After she confessed to her affair, and its excruciating nature, and the lies (‘white lies’, she insisted) that she’d told to cover it, Kaitlin and I stuck it out for a while, at her insistence. This involved a form of mental torture known as relationship counselling.
What do you most admire about Kaitlin, Hesketh?
Kaitlin, can you identify what attracted you to Hesketh when you first met?
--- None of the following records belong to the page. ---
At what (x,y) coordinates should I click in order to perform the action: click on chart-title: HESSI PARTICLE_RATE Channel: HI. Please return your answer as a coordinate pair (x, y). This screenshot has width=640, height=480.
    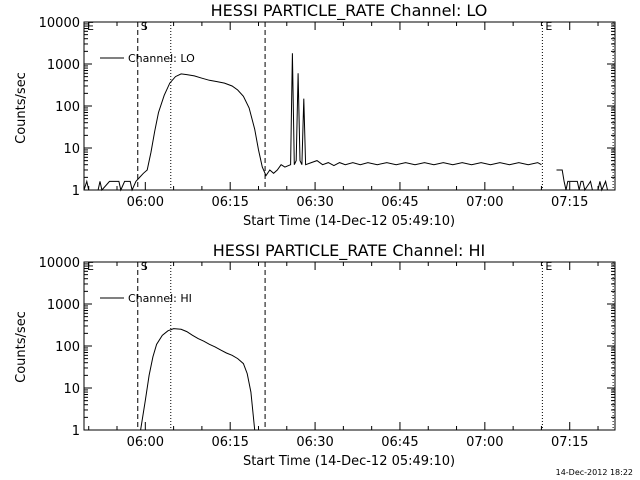
    Looking at the image, I should click on (350, 251).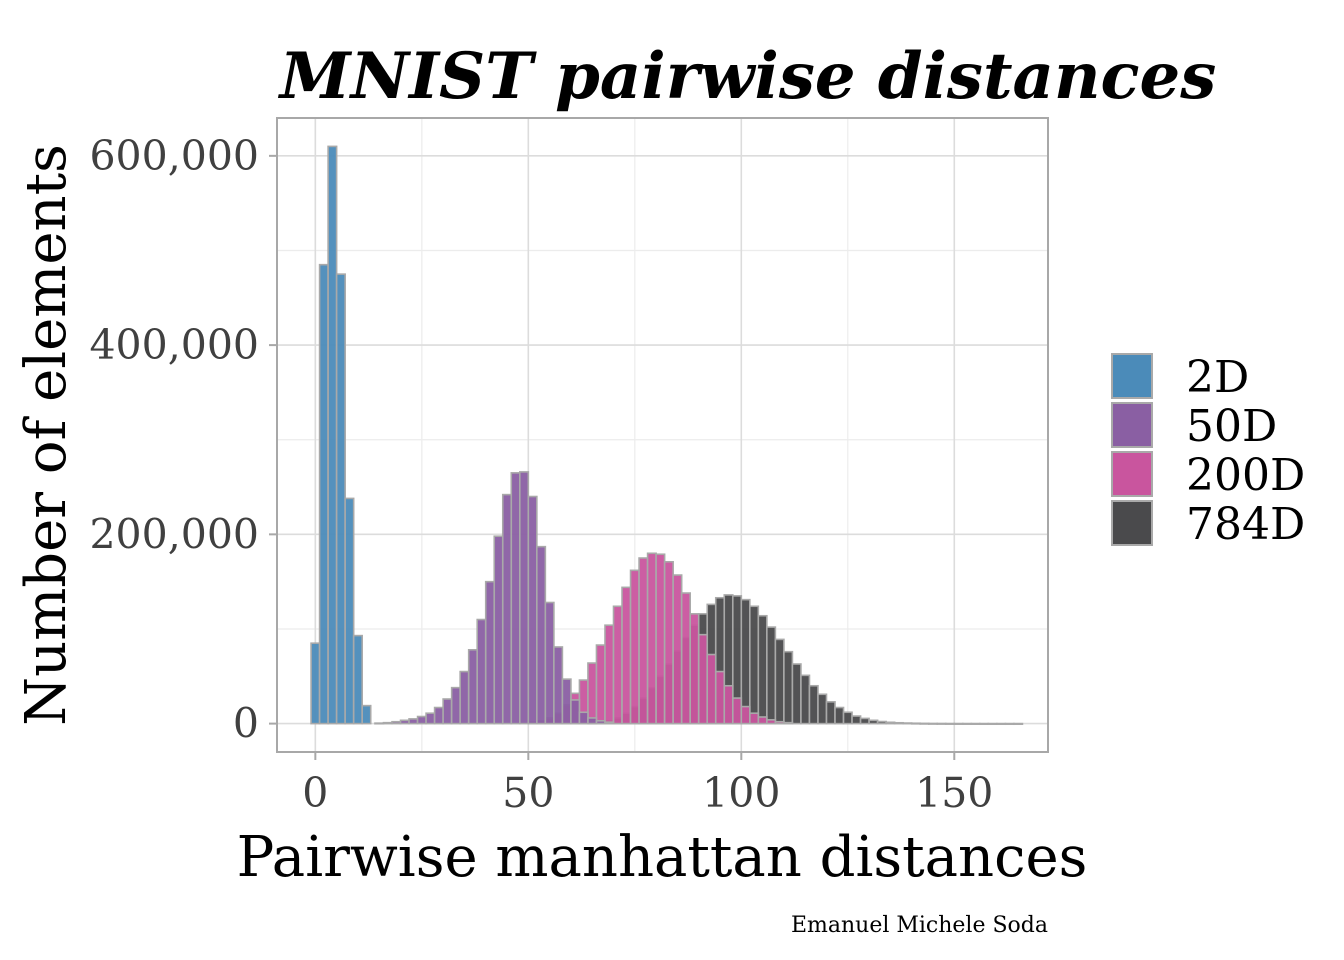 This screenshot has width=1344, height=960. What do you see at coordinates (246, 724) in the screenshot?
I see `y-tick-label: 0` at bounding box center [246, 724].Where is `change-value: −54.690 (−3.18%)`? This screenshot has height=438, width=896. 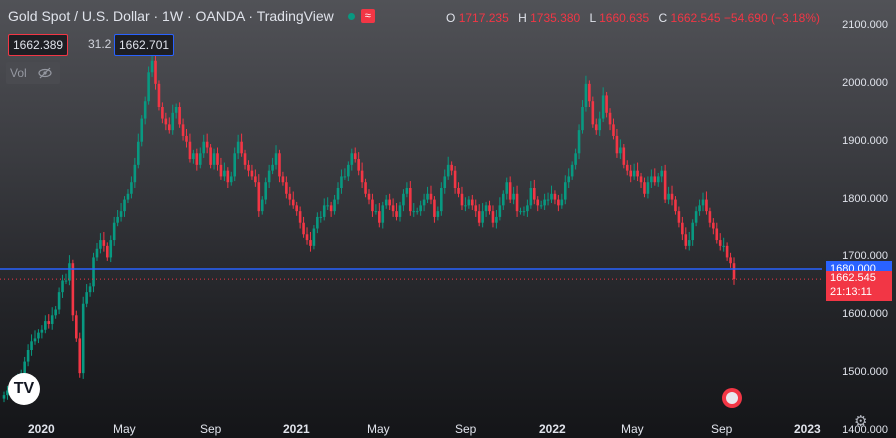
change-value: −54.690 (−3.18%) is located at coordinates (772, 18).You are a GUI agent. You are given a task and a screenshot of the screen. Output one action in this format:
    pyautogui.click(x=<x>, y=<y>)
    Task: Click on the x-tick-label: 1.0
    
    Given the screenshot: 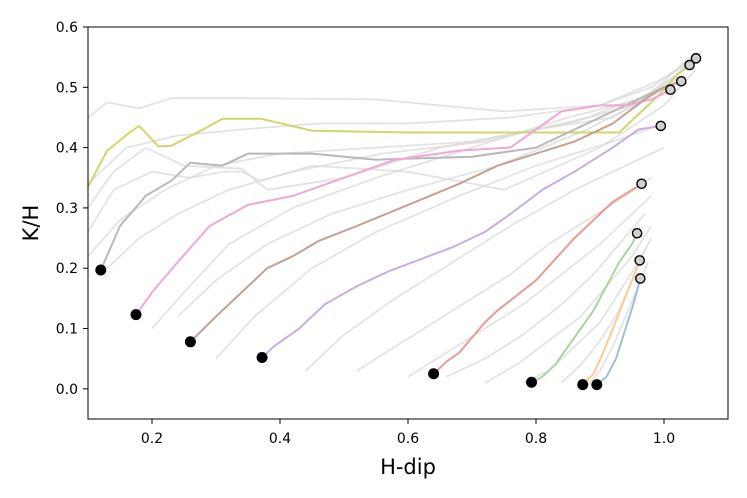 What is the action you would take?
    pyautogui.click(x=664, y=439)
    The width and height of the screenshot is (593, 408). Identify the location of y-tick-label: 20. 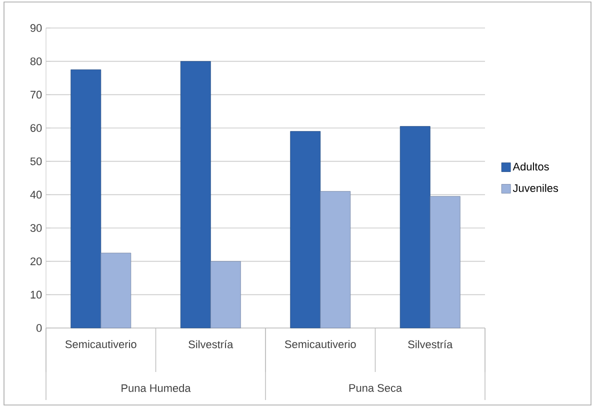
(36, 262).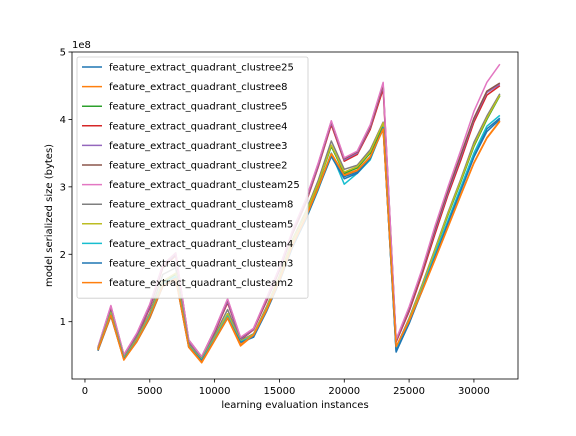 This screenshot has height=436, width=576. Describe the element at coordinates (280, 392) in the screenshot. I see `x-tick-label: 15000` at that location.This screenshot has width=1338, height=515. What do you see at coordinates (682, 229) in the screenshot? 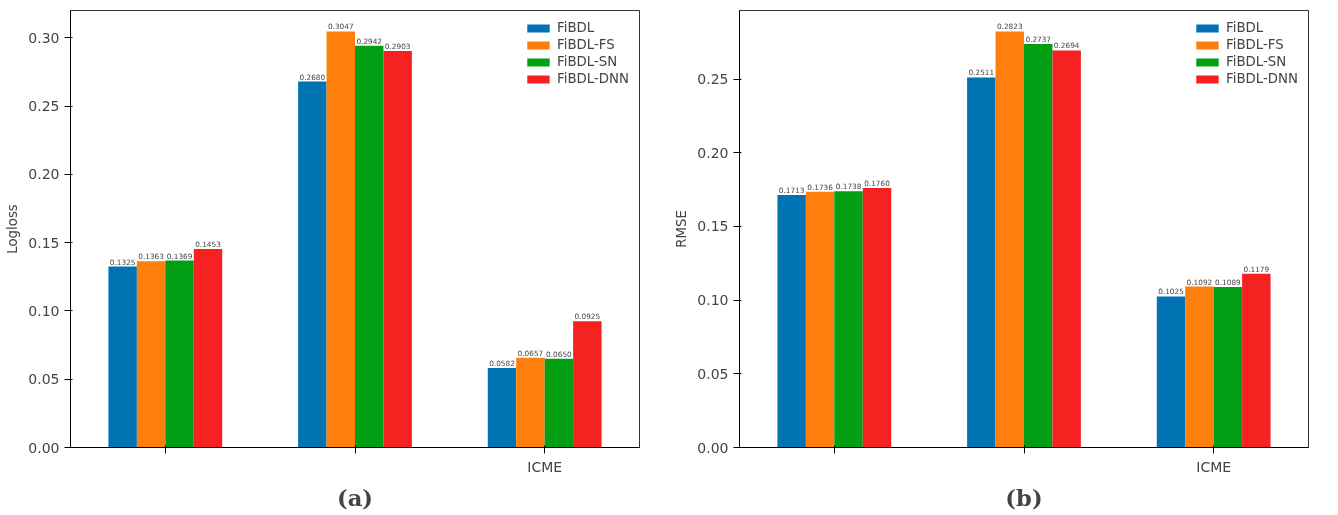
I see `y-axis-title: RMSE` at bounding box center [682, 229].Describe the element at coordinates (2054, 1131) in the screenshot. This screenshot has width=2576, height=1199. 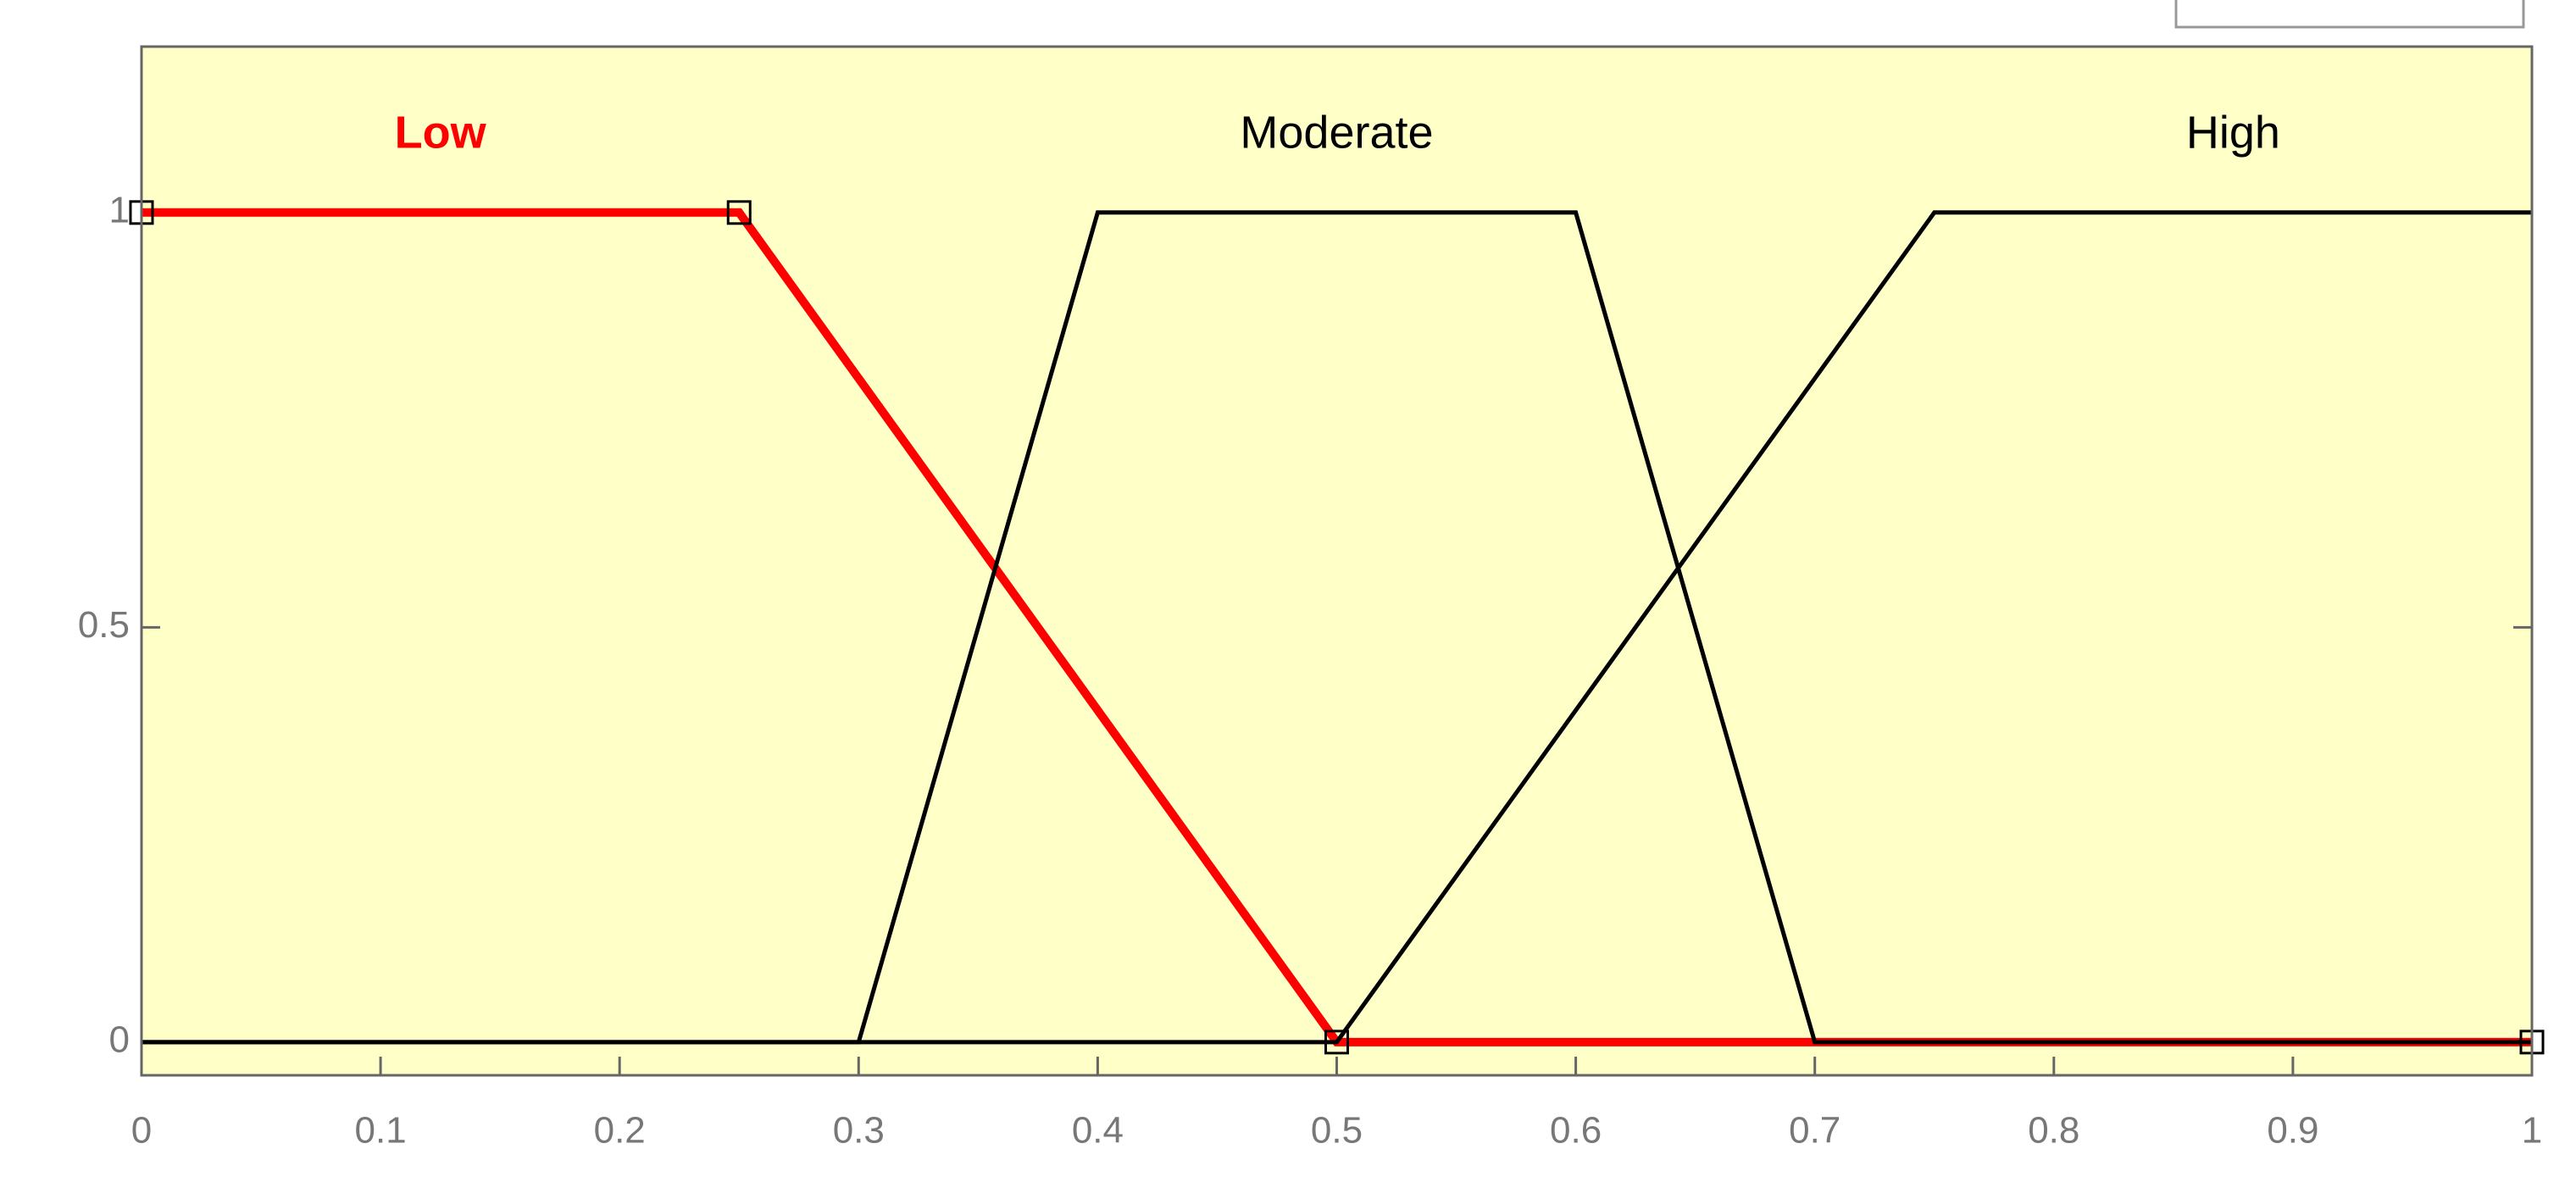
I see `x-tick-label: 0.8` at that location. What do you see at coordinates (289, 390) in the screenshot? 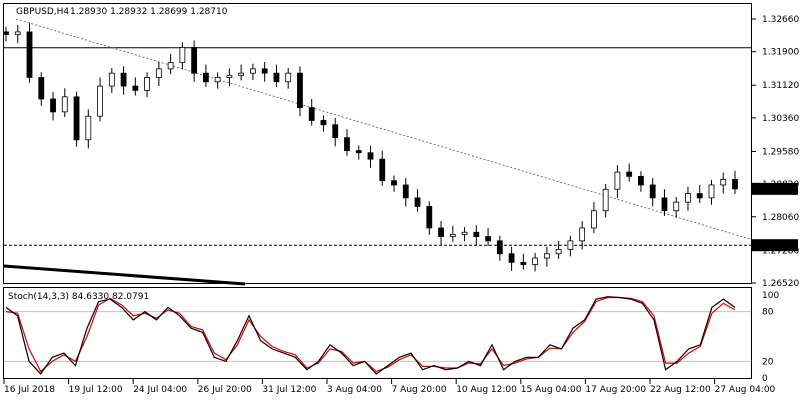
I see `time-tick-label: 31 Jul 12:00` at bounding box center [289, 390].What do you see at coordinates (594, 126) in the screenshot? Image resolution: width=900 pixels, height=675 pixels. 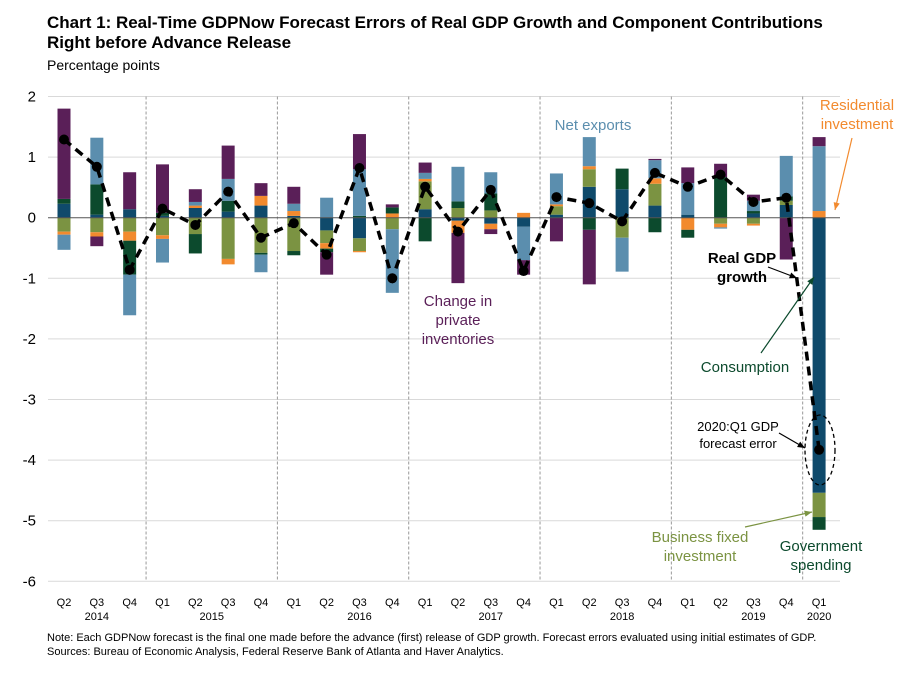 I see `annotation-net-exports: Net exports` at bounding box center [594, 126].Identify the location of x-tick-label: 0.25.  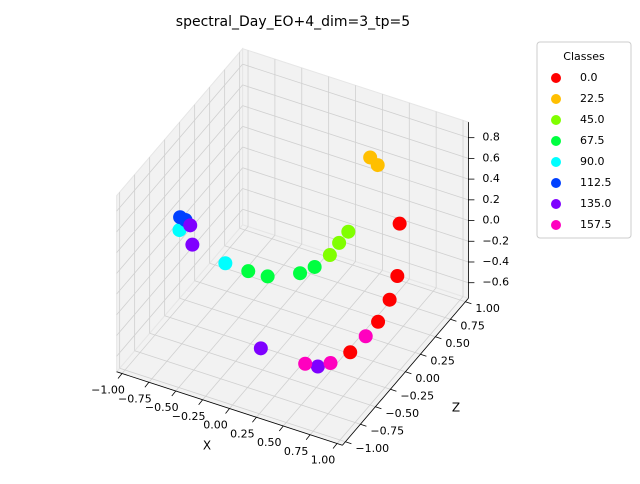
(242, 434). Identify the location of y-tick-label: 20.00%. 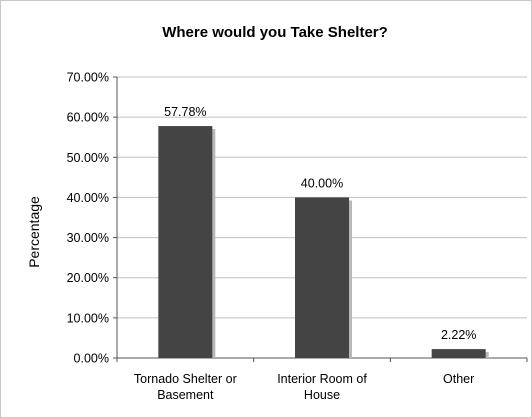
(88, 278).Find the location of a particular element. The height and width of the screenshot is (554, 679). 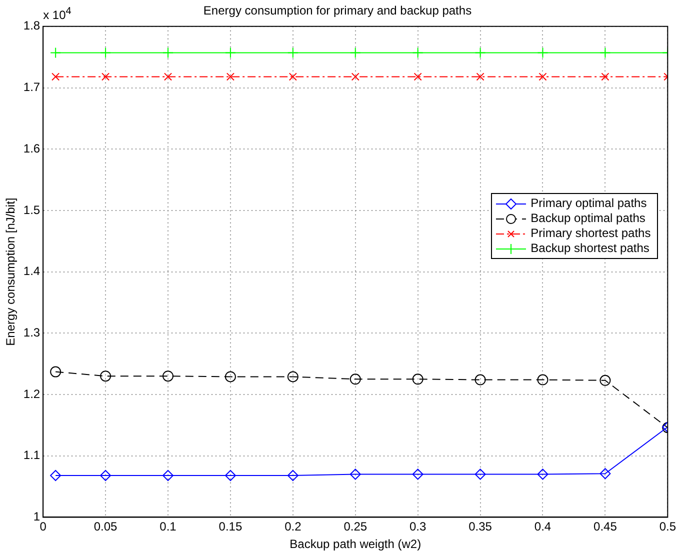

y-tick-label: 1.5 is located at coordinates (32, 210).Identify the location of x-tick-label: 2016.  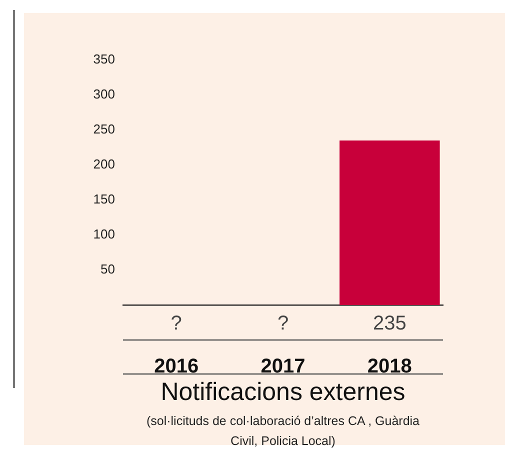
(176, 367).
As well as being irrelevant to the issue in hand, it was purposeless. There are certain things I am not cut out to do. Fieldwork, my mentor Professor Whybray always told me, was ‘very probably’ one of them. Sharing my life with a woman, I’d long suspected, was another. The fact that my first and only attempt had ended in failure confirmed it definitively. I would not be trying again. I moved away from London and the home Kaitlin still shared with Freddy. I have always been fascinated by islands, both linguistically and because of the social-Darwinian speculations they invite, so Arran suited me perfectly. That said, I saw few people: the cottage stood alone, five miles from the nearest village, in a landscape of sea and heather, boulders and sheep. Here, with the capital far behind me, I took strategic command of myself by developing a ritualised schedule of work and half-hour walks, began work on an ambitious origami mollusc project, and trained myself to think of Kaitlin in the past tense. But nothing could fill the vacuum left by the boy.
‘Look at me properly. In the eye,’ Kaitlin used to say, at the climax of a fight, or sex.